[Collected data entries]
* * * * * * *

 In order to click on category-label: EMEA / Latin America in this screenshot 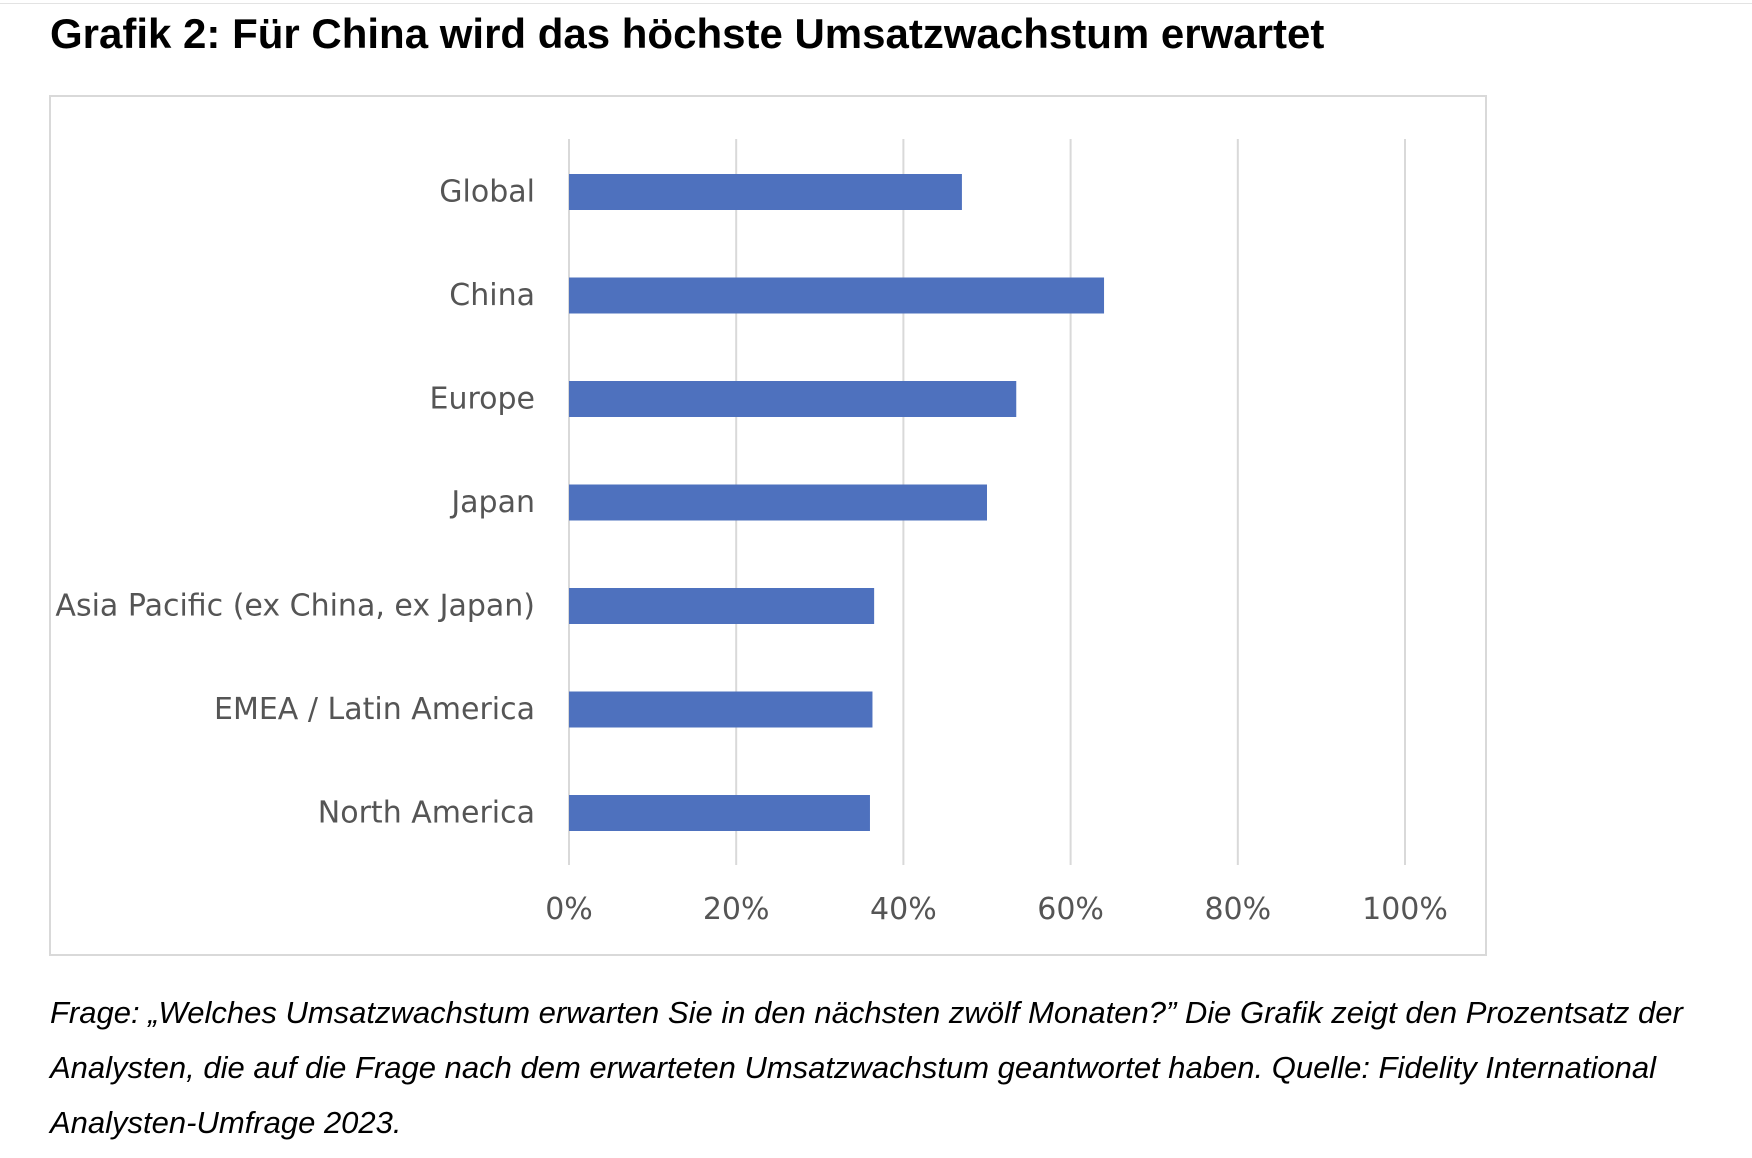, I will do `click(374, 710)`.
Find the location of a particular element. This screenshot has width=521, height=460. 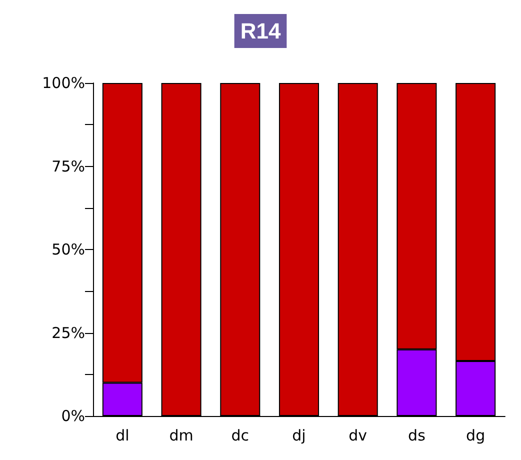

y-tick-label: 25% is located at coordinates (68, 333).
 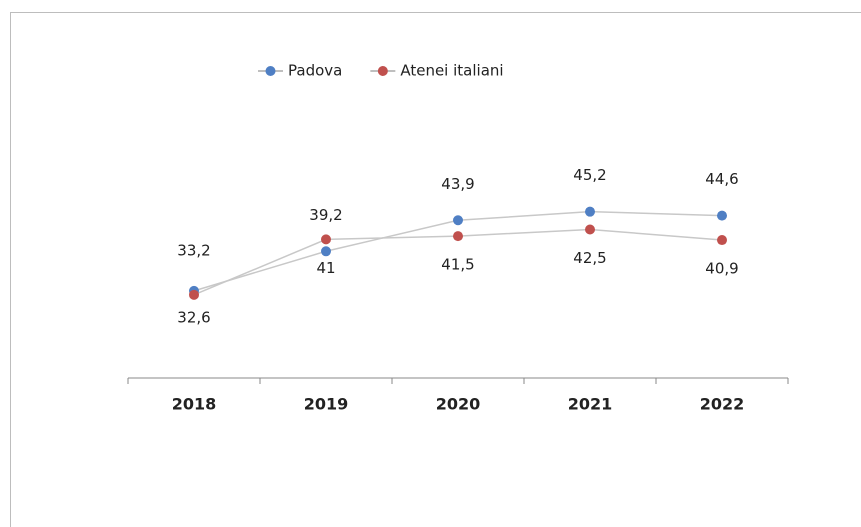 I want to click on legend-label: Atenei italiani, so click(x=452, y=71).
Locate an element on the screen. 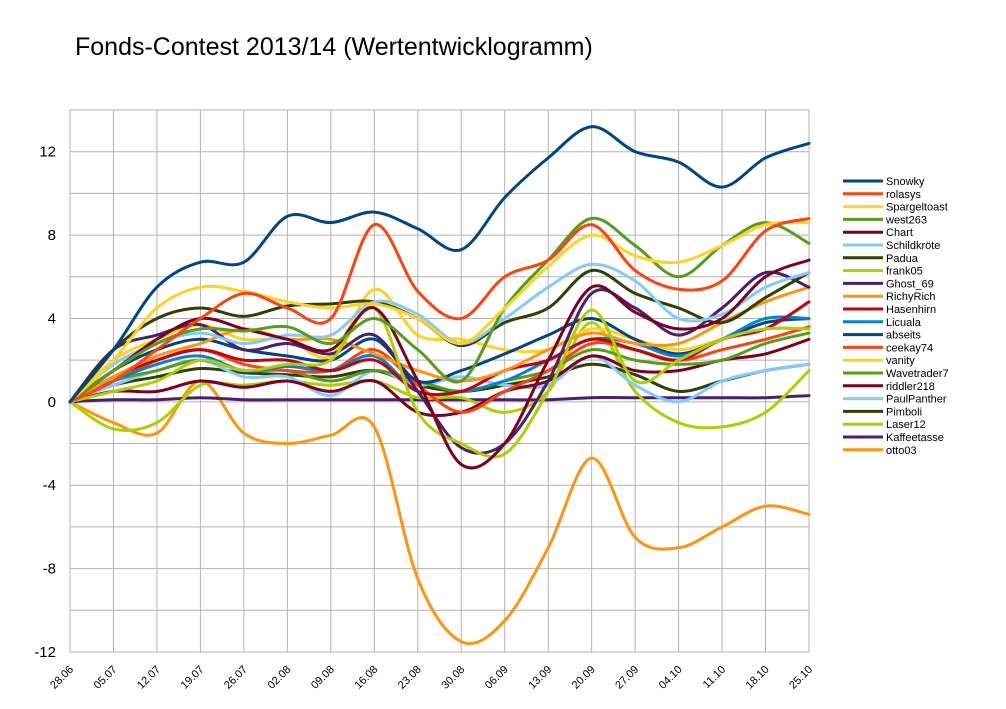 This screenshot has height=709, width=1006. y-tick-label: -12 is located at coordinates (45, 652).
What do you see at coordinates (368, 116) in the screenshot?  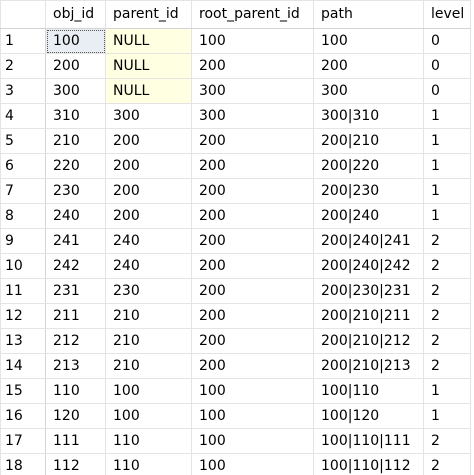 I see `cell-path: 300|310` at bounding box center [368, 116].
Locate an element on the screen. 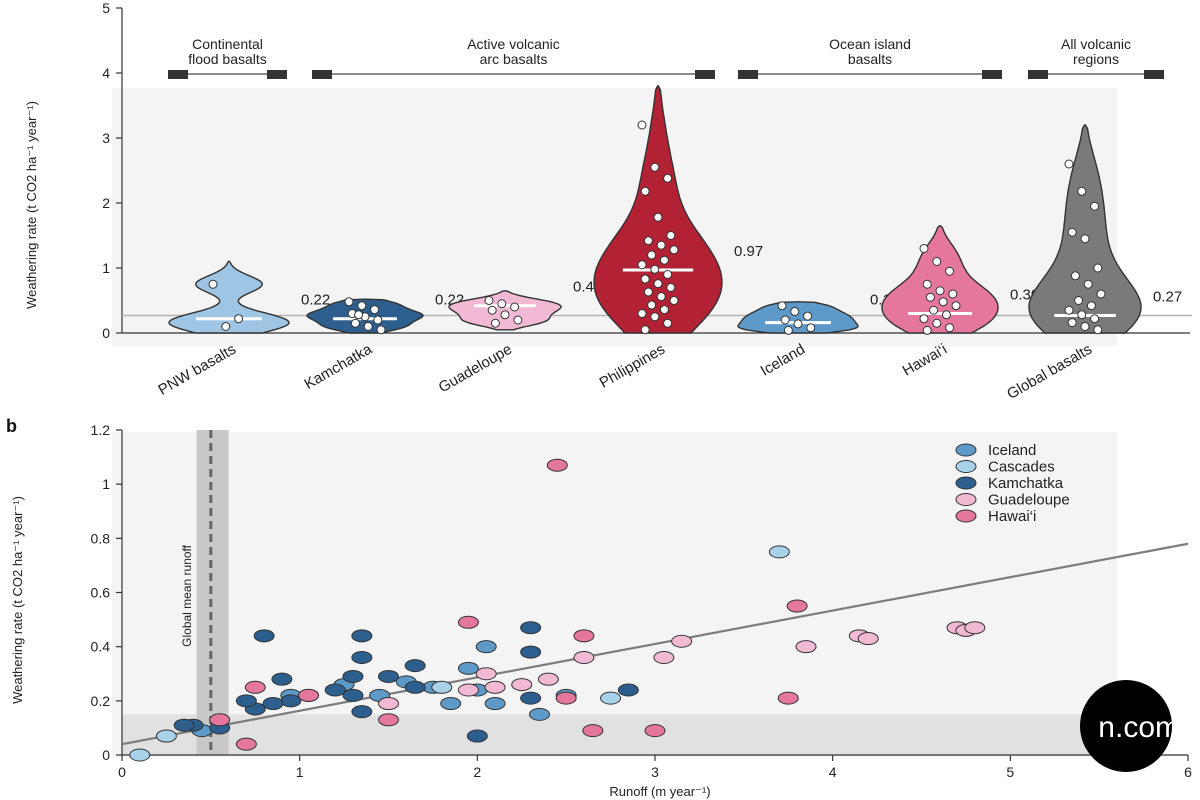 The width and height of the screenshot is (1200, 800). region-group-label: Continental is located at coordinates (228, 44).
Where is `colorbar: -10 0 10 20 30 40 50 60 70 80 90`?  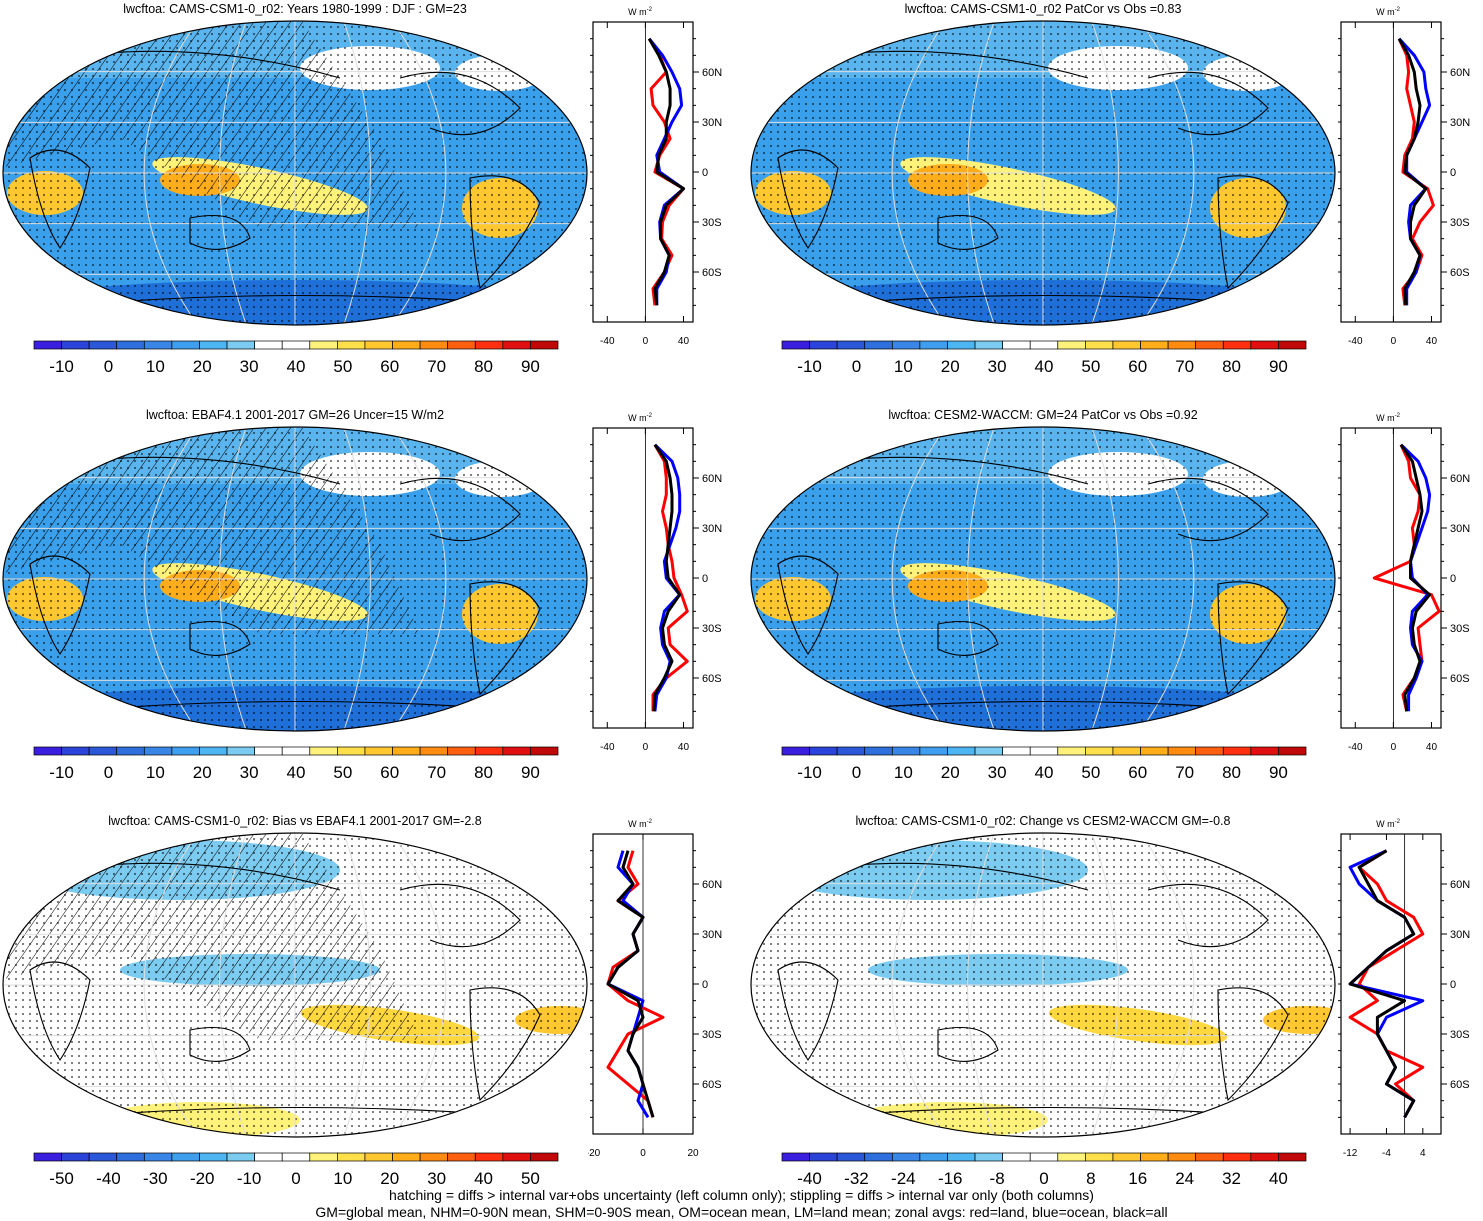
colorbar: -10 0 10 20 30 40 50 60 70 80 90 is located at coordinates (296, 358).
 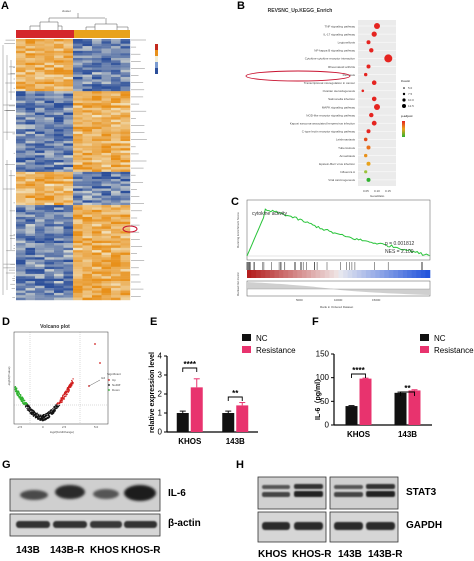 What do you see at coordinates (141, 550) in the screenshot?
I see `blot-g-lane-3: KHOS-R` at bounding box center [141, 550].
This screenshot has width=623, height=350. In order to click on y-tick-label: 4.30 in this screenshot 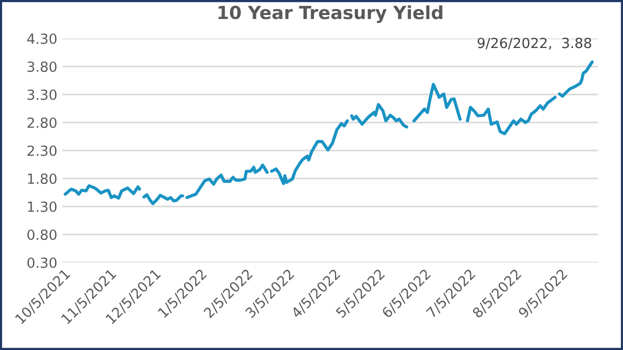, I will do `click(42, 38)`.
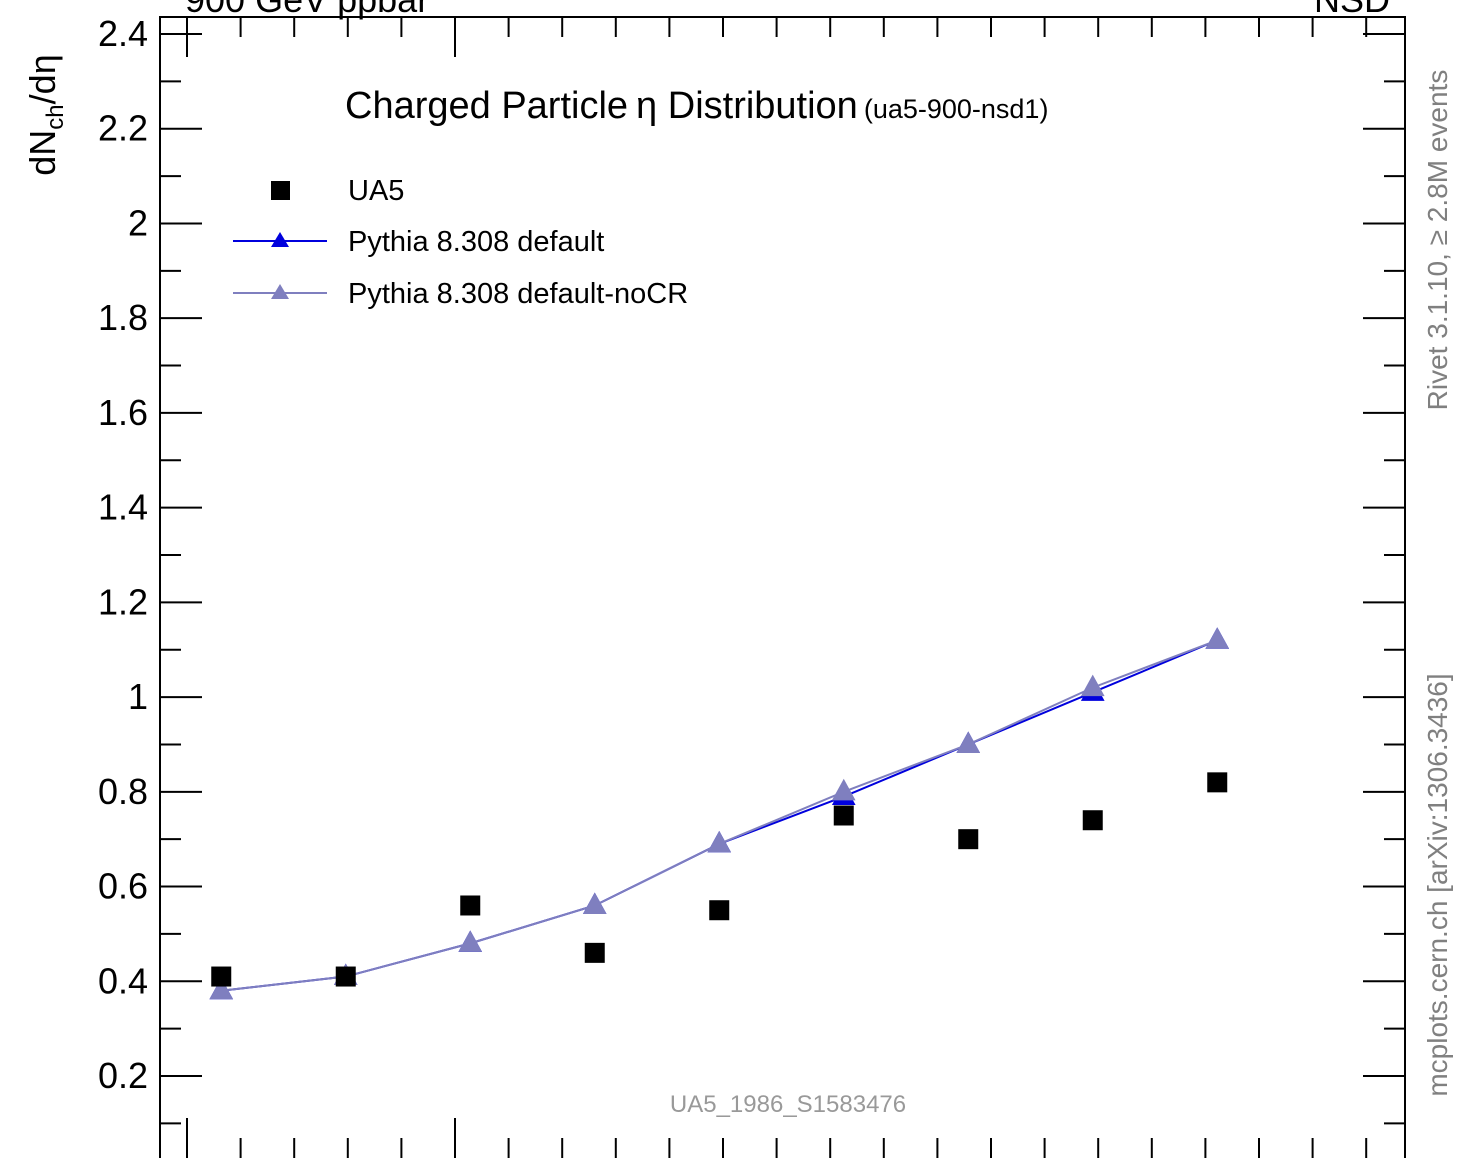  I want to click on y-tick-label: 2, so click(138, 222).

* * * * * * *

How to complete this task
Output the lines from the one containing "Find the location" up to and including the one containing "I want to click on legend-label: Atenei", reproducing them exactly. Leave out the pictures.

The answer
Find the location of a particular element. This screenshot has width=521, height=460. 

y-tick-label: 25% is located at coordinates (68, 333).
  I want to click on legend-label: Atenei italiani, so click(x=452, y=71).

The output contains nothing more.